True, however perhaps we should get back to asking fundamental questions again and bring back the want to know rather than resting on what we do know.we have the fundamentals, let's use them to explore deeper questions.my question is not about the disrespect of what we know,rather using what we know to go deeper.from Galileo to the present, is that not precisely what we have been doing,True!?

for i find that the rewards will be fascinating.
 
  • #56
geistkiesel said:
I don't know if this will help, but consider the developing fetus during pregnancy. Why does not the fetus just end up aa a bag of a mixture of protein? The fetus has lot of information it must structure as to provide somehow for the growing of pubic hair later, of breasts, baldness and so on. DNA is the usul knee jerk response, but this doesn't answer anything. The DNA in you tongue is the same DNA in you little toe. How does the form develop as it does? Can DNA actually be responsible for why I favored my mother's external looks, facial charateristics and so on, blond and blue, while my sister favrored our dad, fairly dark hair, brown eyes and clearly facially rsimilar? I cannot see how this can occur. There must be some unifying resonance, a habitual attuning if you will, that moderates or models things as they form.
A protein for instance, manufatctured by DNA and RNA processes in the cells can be many thousands of amino acids long. When manufactured it is strung out in a a very long thread, There may be hundreds of final shapes that are very near to a minimum potential for a random folding process, yet each unique proton always folds exactly like the trillion upon trillions of proteins that folded before the newest. All humans share identical proteins, yet it is important to realize that only one shape will be sufficient for the function of the protein. It ain't all chemistry and electronics, gravity or nuclear forces.
And water, there isn't a more importatnt chemical in the universe. There my be some that are as important as water, but the sheer simplicity of water and the infinite variety in critical fuinctions it peforms is too much to start thinking in awed terms. You will paralyze yourself if you do. Have a drink then go find your wife, she wants you to be looking for her you know..

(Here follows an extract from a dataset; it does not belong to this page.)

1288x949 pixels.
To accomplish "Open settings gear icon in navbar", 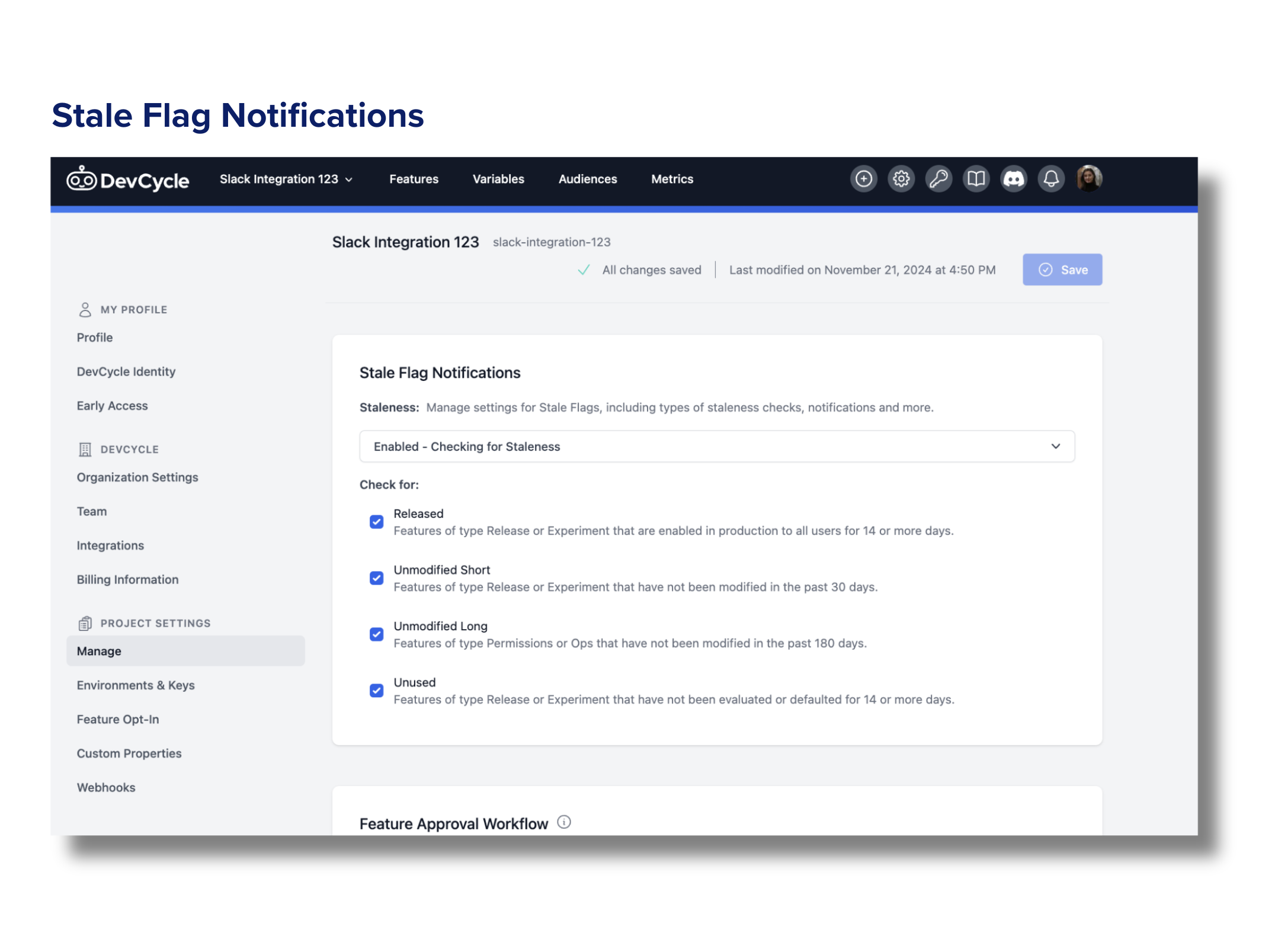I will click(x=901, y=178).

___________________________________________

try a systems approach to life, I've been reading a book by Fritjof Capra,"The Web of Life"(ISBN#0-385-47676-0) fascinating read,for example even non-living matter order themselves into a system.
 
  • #57
Reilly

i finally got the book "States of Matter" i'll do my best to understand. but the math! I'm sure i'll learn something though.thanks for the suggestion!

north
 
  • #58
north said:
Reilly

i finally got the book "States of Matter" i'll do my best to understand. but the math! I'm sure i'll learn something though.thanks for the suggestion!

north


Good luck -- it's a graduate level text, and, indeed, is full of difficult math. But it does, I think, give some insight into how professional physicists go about understanding matter. I think you'll find also, the use of physical intuition and "physics" as a guide to better understanding. It's the real deal. Your efforts with such a book will pay handsomely.

I suspect that questions you run into might be good issues for discussion.
Again, good for you, and good luck.

Regards,
Reilly Atkinson
 
  • #59
north said:
True, however perhaps we should get back to asking fundamental questions again and bring back the want to know rather than resting on what we do know.we have the fundamentals, let's use them to explore deeper questions.my question is not about the disrespect of what we know,rather using what we know to go deeper.from Galileo to the present, is that not precisely what we have been doing,True!?
Well, ok - then ask questions and propose experiments to find the answers to them. I expect what you'll find is that the questions have already been asked and the answers already found. Reading a chemistry textbook may help prevent your wasting time by spinning your wheels in place.
 
  • #60
You know, I remember you asking this in the Chemistry forum, and I think the answers given there were adequate.